→ Exercise details
Copy every row below that contains the string "Task", matching case exactly.
+ + + +
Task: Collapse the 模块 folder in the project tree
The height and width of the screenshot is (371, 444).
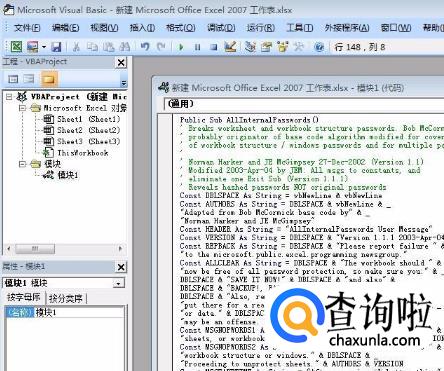Action: [x=22, y=164]
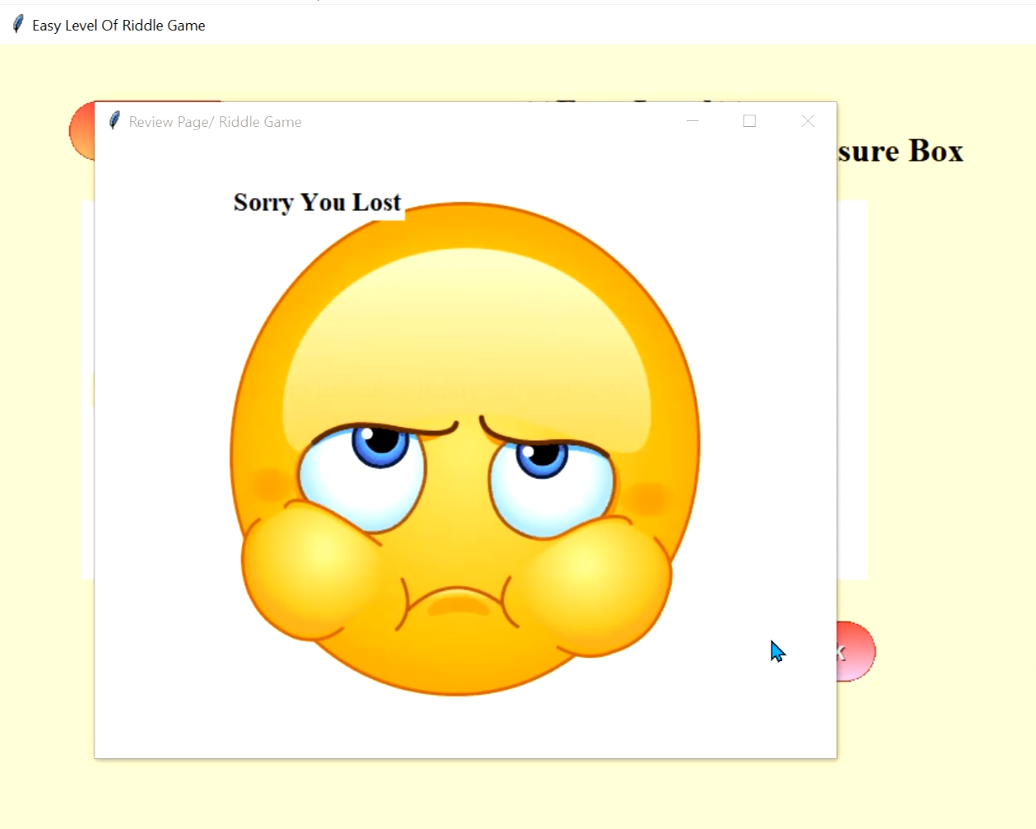This screenshot has width=1036, height=829.
Task: Click the maximize icon on the Review Page dialog
Action: pyautogui.click(x=749, y=121)
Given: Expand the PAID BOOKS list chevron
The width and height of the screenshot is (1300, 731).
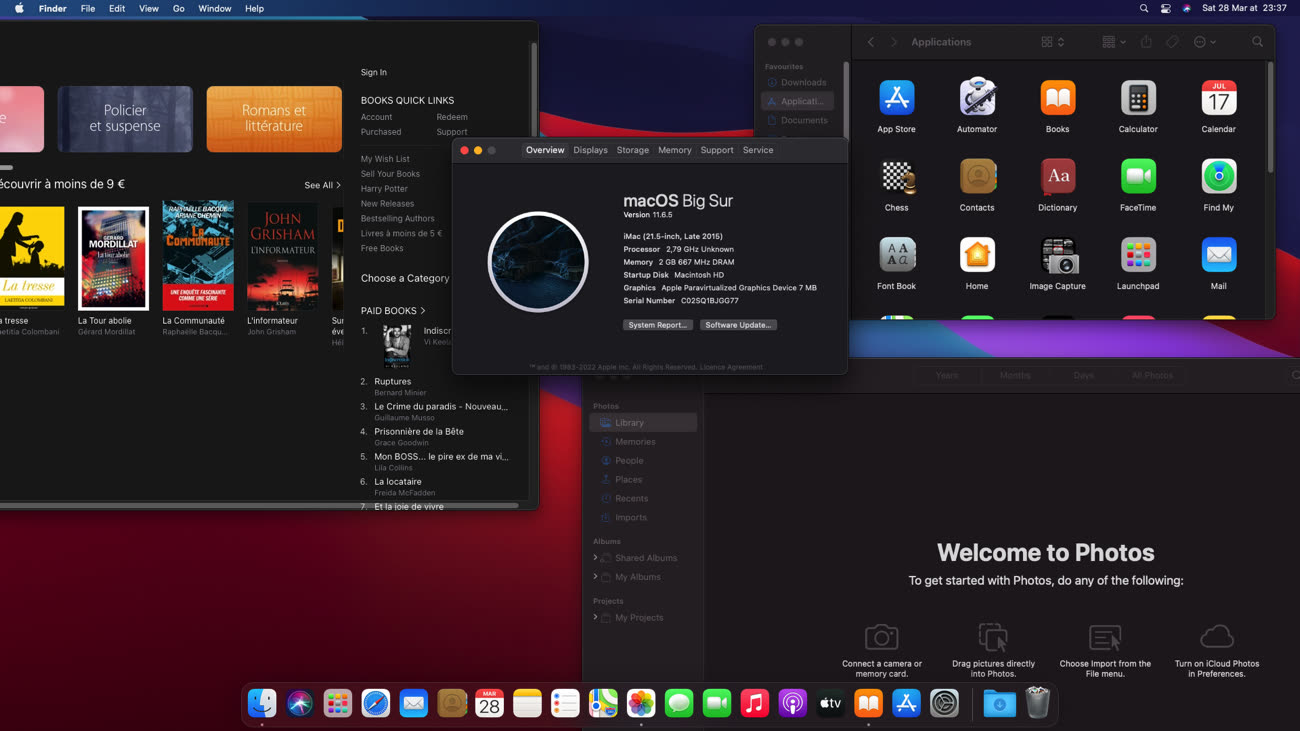Looking at the screenshot, I should (423, 311).
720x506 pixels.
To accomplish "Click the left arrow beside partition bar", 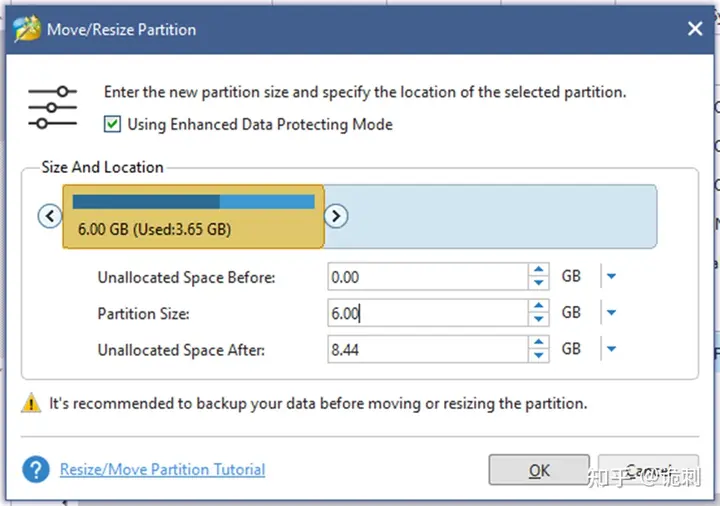I will pyautogui.click(x=50, y=216).
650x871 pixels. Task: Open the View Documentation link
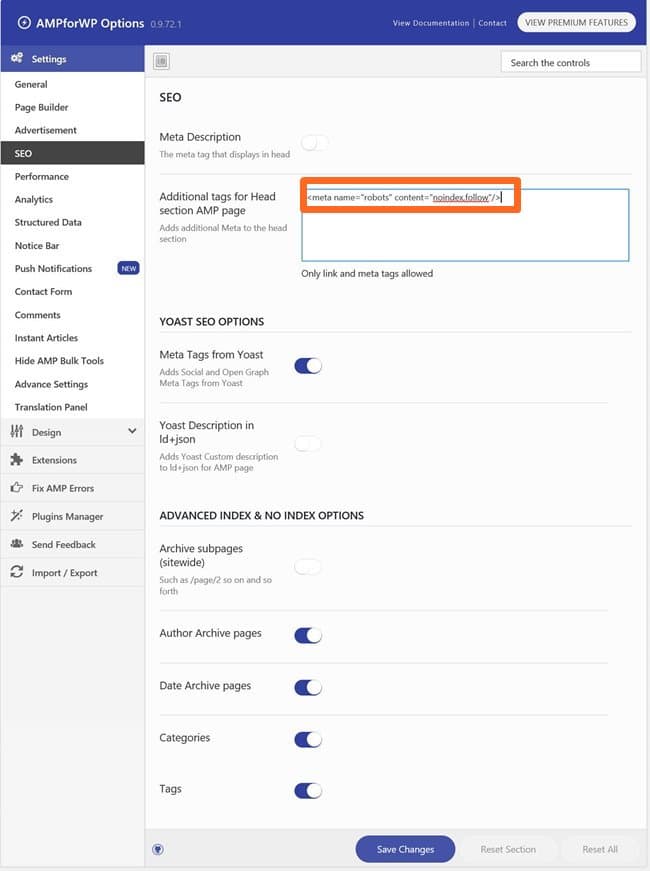tap(430, 22)
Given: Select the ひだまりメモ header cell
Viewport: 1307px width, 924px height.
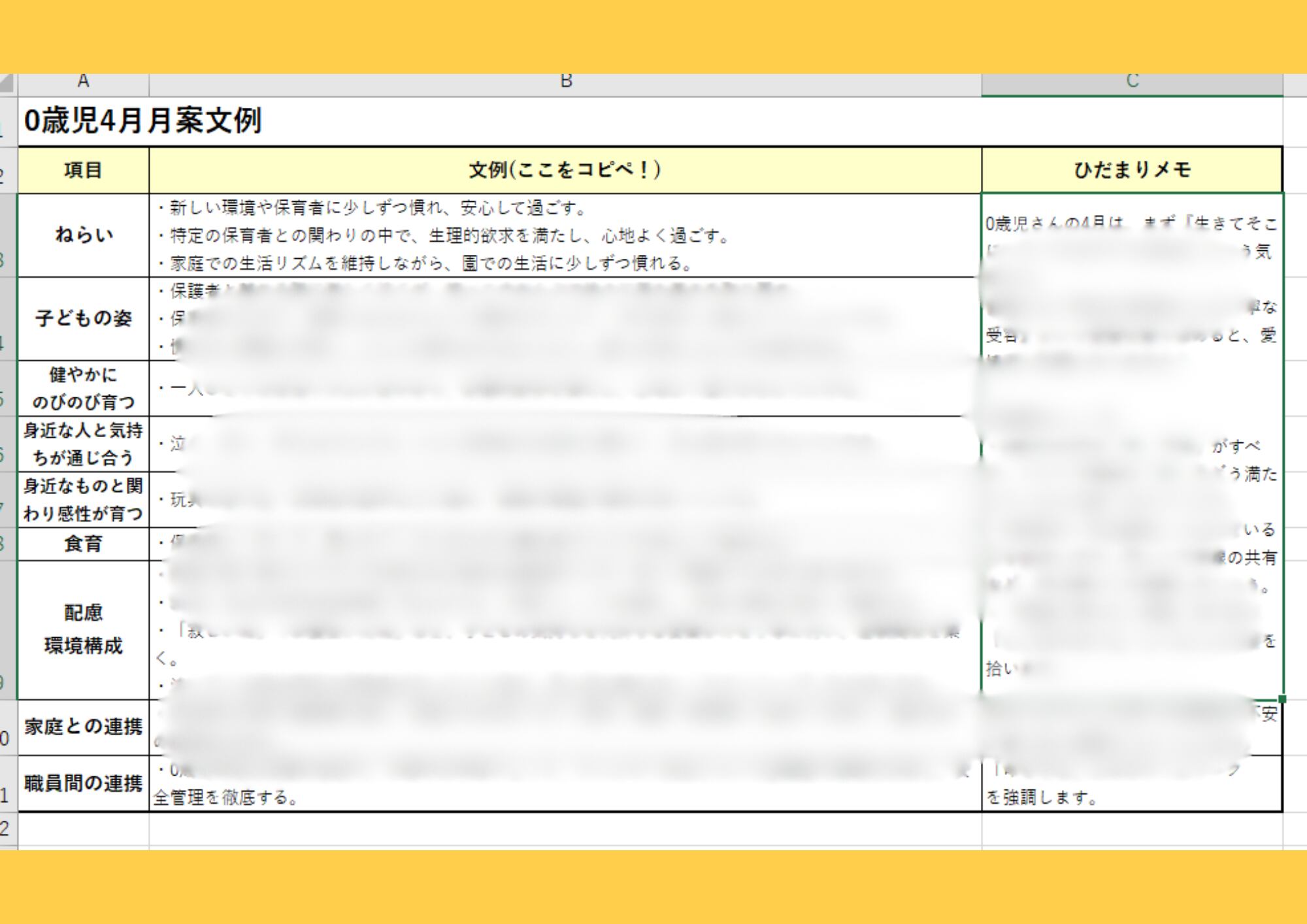Looking at the screenshot, I should [x=1132, y=171].
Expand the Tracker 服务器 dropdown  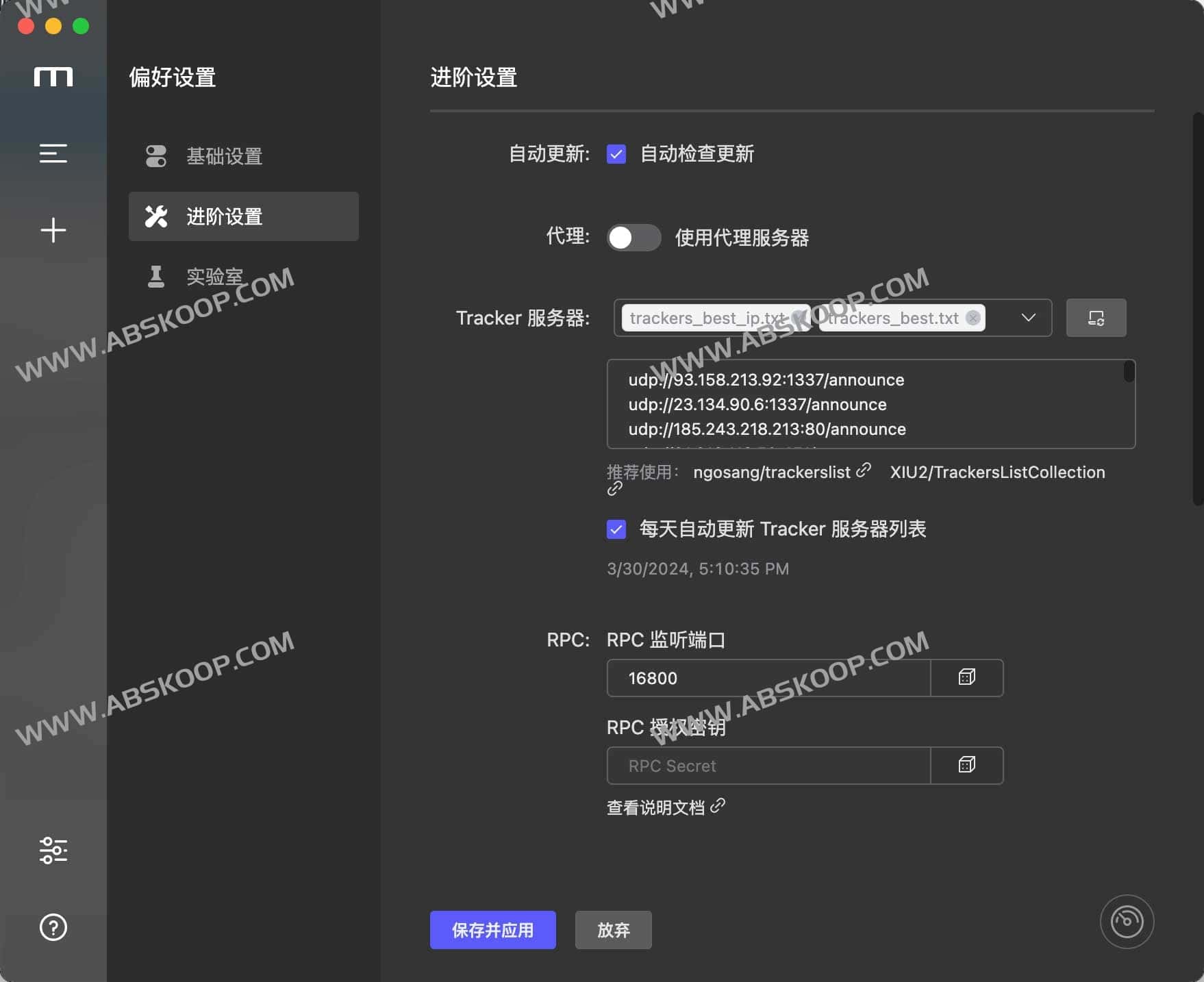pos(1027,317)
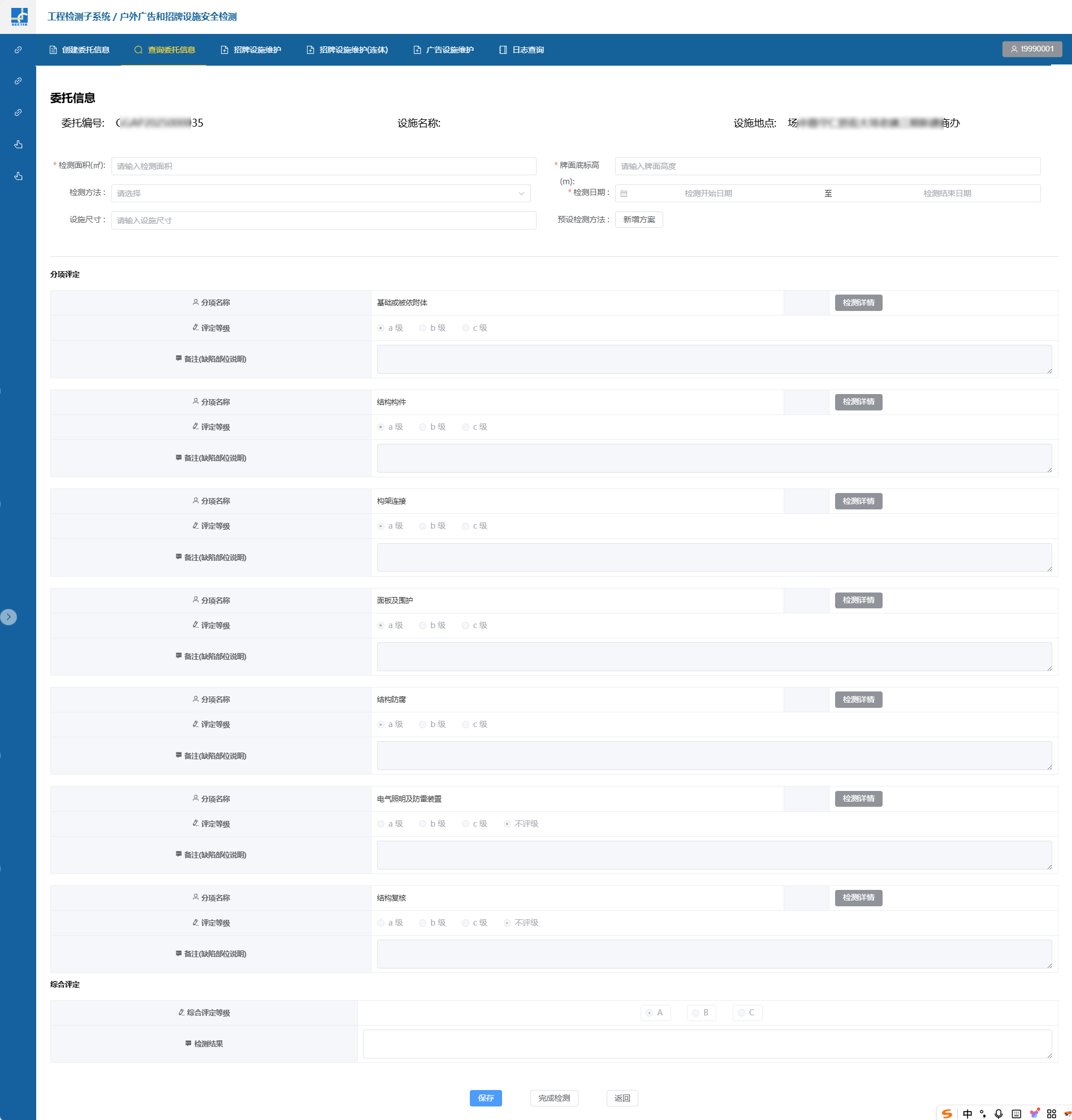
+ + + +
→ Response to the exercise
Task: Collapse the 模块 folder in the project tree
Task: Click the maximize icon on the Review Page dialog
650x871 pixels. Task: Open the View Documentation link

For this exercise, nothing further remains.